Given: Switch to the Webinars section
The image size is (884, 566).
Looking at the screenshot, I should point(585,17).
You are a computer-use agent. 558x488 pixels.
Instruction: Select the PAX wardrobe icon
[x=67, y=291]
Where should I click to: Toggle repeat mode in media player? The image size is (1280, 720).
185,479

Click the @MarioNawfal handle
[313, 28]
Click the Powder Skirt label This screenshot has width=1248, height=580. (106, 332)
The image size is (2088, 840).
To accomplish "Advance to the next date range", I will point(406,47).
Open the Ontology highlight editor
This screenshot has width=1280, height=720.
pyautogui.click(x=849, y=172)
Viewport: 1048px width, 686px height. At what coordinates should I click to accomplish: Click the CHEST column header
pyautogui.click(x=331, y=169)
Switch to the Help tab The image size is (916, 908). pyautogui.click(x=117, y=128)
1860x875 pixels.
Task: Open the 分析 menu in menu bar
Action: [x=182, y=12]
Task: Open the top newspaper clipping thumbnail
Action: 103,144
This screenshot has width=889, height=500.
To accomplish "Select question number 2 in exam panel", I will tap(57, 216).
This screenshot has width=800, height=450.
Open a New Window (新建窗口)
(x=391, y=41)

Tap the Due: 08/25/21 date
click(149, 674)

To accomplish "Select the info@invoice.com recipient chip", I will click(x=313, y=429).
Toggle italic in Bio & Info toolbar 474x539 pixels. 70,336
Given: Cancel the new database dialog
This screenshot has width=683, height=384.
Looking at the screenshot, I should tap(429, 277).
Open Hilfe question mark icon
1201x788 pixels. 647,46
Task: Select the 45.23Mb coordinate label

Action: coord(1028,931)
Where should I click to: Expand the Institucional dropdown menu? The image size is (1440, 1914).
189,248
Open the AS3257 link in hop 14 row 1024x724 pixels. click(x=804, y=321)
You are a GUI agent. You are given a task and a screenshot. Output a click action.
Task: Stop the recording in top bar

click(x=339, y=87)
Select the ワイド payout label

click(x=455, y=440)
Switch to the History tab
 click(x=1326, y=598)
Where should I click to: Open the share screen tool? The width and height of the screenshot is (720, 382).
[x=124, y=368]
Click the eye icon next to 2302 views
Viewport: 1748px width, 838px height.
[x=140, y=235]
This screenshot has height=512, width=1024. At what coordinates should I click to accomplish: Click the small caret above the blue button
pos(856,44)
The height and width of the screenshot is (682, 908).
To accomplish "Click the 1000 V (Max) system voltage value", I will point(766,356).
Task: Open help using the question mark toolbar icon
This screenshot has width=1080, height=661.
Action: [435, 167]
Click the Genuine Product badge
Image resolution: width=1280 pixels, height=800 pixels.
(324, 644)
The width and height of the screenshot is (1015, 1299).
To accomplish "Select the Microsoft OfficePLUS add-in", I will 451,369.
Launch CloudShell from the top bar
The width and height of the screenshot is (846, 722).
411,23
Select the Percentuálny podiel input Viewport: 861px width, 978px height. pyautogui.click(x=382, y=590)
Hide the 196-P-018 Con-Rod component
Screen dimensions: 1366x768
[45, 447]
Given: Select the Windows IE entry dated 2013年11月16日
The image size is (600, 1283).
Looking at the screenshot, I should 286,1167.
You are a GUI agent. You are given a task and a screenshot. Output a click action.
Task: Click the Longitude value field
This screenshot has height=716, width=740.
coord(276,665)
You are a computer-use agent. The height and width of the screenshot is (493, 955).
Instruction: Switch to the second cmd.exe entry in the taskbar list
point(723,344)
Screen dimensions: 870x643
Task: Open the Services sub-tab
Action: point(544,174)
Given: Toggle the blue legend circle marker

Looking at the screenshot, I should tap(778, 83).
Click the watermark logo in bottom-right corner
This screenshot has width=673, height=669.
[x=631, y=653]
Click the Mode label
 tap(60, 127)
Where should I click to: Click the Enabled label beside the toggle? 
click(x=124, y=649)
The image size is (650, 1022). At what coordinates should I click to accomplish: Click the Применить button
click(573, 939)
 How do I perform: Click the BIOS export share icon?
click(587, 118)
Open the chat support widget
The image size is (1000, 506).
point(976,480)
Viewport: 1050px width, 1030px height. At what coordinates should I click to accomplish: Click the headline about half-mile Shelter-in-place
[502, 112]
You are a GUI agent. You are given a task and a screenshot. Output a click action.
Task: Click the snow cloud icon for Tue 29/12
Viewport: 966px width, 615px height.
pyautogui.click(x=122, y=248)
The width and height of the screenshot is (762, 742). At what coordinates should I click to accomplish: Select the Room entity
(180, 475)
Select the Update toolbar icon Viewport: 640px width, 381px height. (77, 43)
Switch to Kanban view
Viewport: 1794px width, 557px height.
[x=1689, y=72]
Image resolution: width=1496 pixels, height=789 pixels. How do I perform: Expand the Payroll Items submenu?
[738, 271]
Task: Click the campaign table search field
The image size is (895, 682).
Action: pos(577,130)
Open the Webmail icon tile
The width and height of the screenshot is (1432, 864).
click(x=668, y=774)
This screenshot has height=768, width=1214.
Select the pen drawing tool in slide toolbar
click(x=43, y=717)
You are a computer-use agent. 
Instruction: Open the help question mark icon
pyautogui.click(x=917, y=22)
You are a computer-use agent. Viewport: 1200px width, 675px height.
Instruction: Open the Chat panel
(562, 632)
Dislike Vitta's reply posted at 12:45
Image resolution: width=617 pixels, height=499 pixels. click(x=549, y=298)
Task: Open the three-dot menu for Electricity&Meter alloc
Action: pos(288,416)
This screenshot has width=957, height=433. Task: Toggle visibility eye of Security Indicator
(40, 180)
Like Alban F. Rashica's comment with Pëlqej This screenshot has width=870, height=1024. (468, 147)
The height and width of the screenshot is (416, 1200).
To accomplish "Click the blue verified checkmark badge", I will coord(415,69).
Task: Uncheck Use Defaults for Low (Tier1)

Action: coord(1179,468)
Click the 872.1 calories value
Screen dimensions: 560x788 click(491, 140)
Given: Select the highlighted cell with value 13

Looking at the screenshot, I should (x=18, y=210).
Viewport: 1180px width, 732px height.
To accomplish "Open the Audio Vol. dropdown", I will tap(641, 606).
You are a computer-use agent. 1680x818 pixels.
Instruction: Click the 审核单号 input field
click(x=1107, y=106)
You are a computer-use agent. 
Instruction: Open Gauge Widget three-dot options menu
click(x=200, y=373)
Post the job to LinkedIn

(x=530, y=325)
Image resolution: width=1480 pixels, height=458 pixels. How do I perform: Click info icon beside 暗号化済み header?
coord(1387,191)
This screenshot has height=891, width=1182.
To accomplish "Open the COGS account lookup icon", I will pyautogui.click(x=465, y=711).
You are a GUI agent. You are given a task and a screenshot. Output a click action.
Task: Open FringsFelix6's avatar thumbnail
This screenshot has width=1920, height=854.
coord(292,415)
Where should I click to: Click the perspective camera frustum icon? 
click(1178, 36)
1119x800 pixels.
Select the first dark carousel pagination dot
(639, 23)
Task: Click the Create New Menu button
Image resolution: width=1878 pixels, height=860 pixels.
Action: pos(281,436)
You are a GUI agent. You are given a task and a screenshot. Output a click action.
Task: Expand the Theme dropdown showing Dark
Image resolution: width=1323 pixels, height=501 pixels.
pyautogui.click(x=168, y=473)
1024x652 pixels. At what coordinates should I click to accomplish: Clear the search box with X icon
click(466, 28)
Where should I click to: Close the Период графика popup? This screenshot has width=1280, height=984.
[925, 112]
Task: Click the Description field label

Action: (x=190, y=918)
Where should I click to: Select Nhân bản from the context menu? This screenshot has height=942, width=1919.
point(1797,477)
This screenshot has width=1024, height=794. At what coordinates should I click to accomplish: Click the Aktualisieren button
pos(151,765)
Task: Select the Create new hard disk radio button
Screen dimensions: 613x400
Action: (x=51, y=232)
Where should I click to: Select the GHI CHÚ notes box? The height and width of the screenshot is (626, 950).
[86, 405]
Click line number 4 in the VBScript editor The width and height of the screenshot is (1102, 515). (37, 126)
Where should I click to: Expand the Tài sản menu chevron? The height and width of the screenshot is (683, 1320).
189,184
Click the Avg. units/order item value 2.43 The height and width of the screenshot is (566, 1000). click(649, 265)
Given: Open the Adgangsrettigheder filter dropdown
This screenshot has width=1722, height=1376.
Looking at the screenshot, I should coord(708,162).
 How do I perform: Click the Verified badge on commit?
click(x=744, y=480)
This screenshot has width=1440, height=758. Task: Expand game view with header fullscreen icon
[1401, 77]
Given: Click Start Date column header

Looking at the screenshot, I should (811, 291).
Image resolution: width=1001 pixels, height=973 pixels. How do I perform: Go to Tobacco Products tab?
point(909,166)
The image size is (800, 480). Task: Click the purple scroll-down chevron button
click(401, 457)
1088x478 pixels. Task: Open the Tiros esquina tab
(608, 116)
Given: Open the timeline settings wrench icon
------------------------------------
▸ WORK TO BE COMPLETED
Show the lines of the data that hold the word "will".

▸ TASK RESULT
To accomplish "Advance to the next date range", I will point(406,47).
To accomplish "Select question number 2 in exam panel", I will tap(57, 216).
To accomplish "Select the info@invoice.com recipient chip", I will click(x=313, y=429).
To accomplish "Click the 1000 V (Max) system voltage value", I will point(766,356).
To accomplish "Select the Microsoft OfficePLUS add-in", I will 451,369.
To accomplish "Click the blue verified checkmark badge", I will coord(415,69).
To accomplish "Open the Audio Vol. dropdown", I will tap(641, 606).
To accomplish "Open the COGS account lookup icon", I will pyautogui.click(x=465, y=711).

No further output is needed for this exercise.